Now what I want to know is whether I am using conc.Pool in a non-recommended scenario.

And please note

This is safe if the TryGo method is present. This may also be one of the reasons why TryGo should exist.

func TestPoolTryGo(t *testing.T) {
	// Like a bank with only one employee
	p := New().WithMaxGoroutines(1)

	// Like a switch that can stop the bank service
	ctx, cancel := context.WithCancel(context.Background())
	defer cancel()

	go func() {
		// customer A only willing to wait 2 seconds
		ctx, cancel := context.WithTimeout(ctx, 2*time.Second)
		defer cancel()
		err := p.TryGo(ctx, func() {
			log.Println("a running")
			time.Sleep(3 * time.Second)
		})
		log.Printf("a try result: %v", err)
	}()
	go func() {
		// customer B only willing to wait 3 seconds
		ctx, cancel := context.WithTimeout(ctx, 3*time.Second)
		defer cancel()
		err := p.TryGo(ctx, func() {
			log.Println("b running")
			time.Sleep(3 * time.Second)
		})
		log.Printf("b try result: %v", err)
	}()
	time.Sleep(1 * time.Second)
	// log.Println("before cancel all tries")
	cancel() // bank stop service
	log.Println("before wait")
	p.Wait()
	log.Println("after wait")
}

[bobheadxi]

This simulation example sounds to me like a long-lived pool, where multiple publishers/submitters push things into a shared pool/backlog/processing queue, where the publishers have requirements of their own: deadline to submit job, etc. and the pool.Wait() is called in another goroutine separate from the publishers.

This idea is a valid one, but one that currently does not fit into anything provided by conc today IMO. We've discussed this in a few places:

1. long-lived pools/background jobs #93
2. FanOut/Until Discussion #86 (comment)

The biggest pitfalls are:

1. not calling Wait() on error cases (as Camden mentioned)
2. panics do not propagate until pool.Wait(), which in these use cases is often at service shutdown, which could be a very long time

Does this comparison sound right?

[molon]

This simulation example sounds to me like a long-lived pool, where multiple publishers/submitters push things into a shared pool/backlog/processing queue, where the publishers have requirements of their own: deadline to submit job, etc. and the pool.Wait() is called in another goroutine separate from the publishers.

This idea is a valid one, but one that currently does not fit into anything provided by conc today IMO. We've discussed this in a few places:

1. long-lived pools/background jobs #93
2. FanOut/Until Discussion #86 (comment)

The biggest pitfalls are:

1. not calling Wait() on error cases (as Camden mentioned)
2. panics do not propagate until pool.Wait(), which in these use cases is often at service shutdown, which could be a very long time

Does this comparison sound right?

Indeed like a long life pool.
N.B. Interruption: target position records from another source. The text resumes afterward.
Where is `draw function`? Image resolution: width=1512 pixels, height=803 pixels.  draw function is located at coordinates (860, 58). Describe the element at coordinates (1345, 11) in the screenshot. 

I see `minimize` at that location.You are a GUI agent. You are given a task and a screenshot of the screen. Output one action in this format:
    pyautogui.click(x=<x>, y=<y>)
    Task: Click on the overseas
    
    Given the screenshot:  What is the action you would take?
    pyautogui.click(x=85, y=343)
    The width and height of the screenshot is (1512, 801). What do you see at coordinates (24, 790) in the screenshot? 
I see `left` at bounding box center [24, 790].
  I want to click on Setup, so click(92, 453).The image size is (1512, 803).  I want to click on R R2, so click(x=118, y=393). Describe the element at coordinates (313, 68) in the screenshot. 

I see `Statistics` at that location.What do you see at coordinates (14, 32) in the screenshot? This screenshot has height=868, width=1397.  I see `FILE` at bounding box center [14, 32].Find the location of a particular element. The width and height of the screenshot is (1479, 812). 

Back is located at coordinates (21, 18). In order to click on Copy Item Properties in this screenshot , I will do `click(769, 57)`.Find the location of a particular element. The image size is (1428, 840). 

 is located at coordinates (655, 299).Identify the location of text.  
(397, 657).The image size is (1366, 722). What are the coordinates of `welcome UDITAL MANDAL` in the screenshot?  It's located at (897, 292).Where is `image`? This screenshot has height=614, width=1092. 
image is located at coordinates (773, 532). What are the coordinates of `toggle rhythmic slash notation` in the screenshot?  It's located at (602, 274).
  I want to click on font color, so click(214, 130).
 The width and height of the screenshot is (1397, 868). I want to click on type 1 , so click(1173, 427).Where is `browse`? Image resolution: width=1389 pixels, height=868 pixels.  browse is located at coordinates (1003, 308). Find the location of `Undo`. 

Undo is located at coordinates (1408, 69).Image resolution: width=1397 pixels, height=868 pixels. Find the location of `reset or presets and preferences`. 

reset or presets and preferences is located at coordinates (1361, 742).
But maybe the execution process is defined by the publisher, not the subscriber.

About pitfalls:

1. I don't understand why Wait() is easy to forget. By convention, golang developers should be well aware that some resources need to be closed and released.
2. Because of the mechanism of conc.WaitGroup, this is indeed a problem. But I personally feel that this problem actually exists in all scenarios, not just the one we are currently discussing. In addition, just like in the scenario of using sync.WaitGroup+gorountine, the default will be panic directly. If you want to change the default behavior, you need to do recover separately. When using conc.WaitGroup, you can also use recover to change the default behavior.

All in all, the key points that I personally care more about are:

1. Since select chan without default is used, <-ctx.Done() should be provided, which is a good practice.
2. Since Wait() is provided, the unfinished select chan should not encounter panic: send on closed channel, which is not robust for multi-threaded development.